Data extracted from a collection
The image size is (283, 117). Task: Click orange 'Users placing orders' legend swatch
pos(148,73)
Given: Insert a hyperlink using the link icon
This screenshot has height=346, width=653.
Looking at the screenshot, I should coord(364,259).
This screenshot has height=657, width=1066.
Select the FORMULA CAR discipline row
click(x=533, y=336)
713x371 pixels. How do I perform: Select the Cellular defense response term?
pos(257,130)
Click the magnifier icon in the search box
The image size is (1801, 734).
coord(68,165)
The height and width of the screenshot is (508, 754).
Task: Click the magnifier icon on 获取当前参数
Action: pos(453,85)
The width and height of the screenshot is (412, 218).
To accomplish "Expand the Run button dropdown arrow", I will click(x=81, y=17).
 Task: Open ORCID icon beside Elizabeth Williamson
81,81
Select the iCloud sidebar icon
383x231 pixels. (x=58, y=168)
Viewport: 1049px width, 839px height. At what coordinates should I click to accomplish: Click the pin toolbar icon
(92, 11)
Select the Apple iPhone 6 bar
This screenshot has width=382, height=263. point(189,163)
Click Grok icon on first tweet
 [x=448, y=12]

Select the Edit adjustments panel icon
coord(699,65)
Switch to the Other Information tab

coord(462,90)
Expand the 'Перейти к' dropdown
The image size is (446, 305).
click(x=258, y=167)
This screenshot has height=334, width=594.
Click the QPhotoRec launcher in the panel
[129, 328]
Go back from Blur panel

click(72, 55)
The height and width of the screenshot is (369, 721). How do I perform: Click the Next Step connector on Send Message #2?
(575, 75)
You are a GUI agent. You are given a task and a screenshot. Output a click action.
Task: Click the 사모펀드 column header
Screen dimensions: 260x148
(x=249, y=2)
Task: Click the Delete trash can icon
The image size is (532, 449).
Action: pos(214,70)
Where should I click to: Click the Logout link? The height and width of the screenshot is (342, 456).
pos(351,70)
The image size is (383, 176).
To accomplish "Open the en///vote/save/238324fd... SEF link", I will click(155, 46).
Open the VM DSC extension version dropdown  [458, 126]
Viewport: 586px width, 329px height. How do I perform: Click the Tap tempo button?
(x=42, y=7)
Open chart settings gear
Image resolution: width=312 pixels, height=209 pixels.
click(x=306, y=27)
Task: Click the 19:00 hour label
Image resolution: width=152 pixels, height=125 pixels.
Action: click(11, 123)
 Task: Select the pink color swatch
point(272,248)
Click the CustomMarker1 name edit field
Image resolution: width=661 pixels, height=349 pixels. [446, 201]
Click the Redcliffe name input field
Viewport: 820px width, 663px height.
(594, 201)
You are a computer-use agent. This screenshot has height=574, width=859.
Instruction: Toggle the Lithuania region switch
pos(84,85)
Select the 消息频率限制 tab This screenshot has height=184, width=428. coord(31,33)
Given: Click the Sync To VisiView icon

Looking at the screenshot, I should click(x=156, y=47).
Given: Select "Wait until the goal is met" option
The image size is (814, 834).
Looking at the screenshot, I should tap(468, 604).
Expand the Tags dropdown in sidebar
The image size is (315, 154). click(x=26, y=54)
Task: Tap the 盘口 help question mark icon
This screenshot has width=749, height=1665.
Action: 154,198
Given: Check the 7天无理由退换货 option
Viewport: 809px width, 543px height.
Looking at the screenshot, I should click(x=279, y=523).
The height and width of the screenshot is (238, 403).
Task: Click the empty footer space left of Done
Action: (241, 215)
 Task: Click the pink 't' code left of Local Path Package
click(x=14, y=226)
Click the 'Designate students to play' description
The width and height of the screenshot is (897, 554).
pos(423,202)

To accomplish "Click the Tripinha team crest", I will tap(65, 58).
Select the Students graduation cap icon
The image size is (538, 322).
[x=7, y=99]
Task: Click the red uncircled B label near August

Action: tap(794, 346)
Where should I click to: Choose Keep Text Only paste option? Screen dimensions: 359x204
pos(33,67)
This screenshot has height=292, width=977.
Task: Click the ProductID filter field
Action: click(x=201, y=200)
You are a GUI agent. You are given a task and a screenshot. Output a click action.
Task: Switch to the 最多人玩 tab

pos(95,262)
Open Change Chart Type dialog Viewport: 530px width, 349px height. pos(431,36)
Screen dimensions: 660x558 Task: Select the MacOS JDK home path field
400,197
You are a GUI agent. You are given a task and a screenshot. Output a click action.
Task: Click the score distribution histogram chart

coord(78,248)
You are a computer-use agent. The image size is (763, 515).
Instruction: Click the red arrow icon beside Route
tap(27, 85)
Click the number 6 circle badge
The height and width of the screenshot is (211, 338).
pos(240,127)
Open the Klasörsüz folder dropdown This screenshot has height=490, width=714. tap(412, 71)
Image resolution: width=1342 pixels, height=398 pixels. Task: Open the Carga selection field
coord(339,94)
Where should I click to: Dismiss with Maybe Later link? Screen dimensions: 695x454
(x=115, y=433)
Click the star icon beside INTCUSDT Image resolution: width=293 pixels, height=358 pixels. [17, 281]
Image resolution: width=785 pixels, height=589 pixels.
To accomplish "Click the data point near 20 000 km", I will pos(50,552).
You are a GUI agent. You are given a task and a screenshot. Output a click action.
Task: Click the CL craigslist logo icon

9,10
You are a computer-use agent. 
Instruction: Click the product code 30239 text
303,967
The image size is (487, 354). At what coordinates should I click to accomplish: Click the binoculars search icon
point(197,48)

#### [Work to be completed]
Copy out, in full, each line above that has the word "computer" in it.

#### [Answer box]
You are a computer-use agent. This screenshot has height=574, width=859.
You are a computer-use agent. The image size is (763, 515).
You are a computer-use agent. 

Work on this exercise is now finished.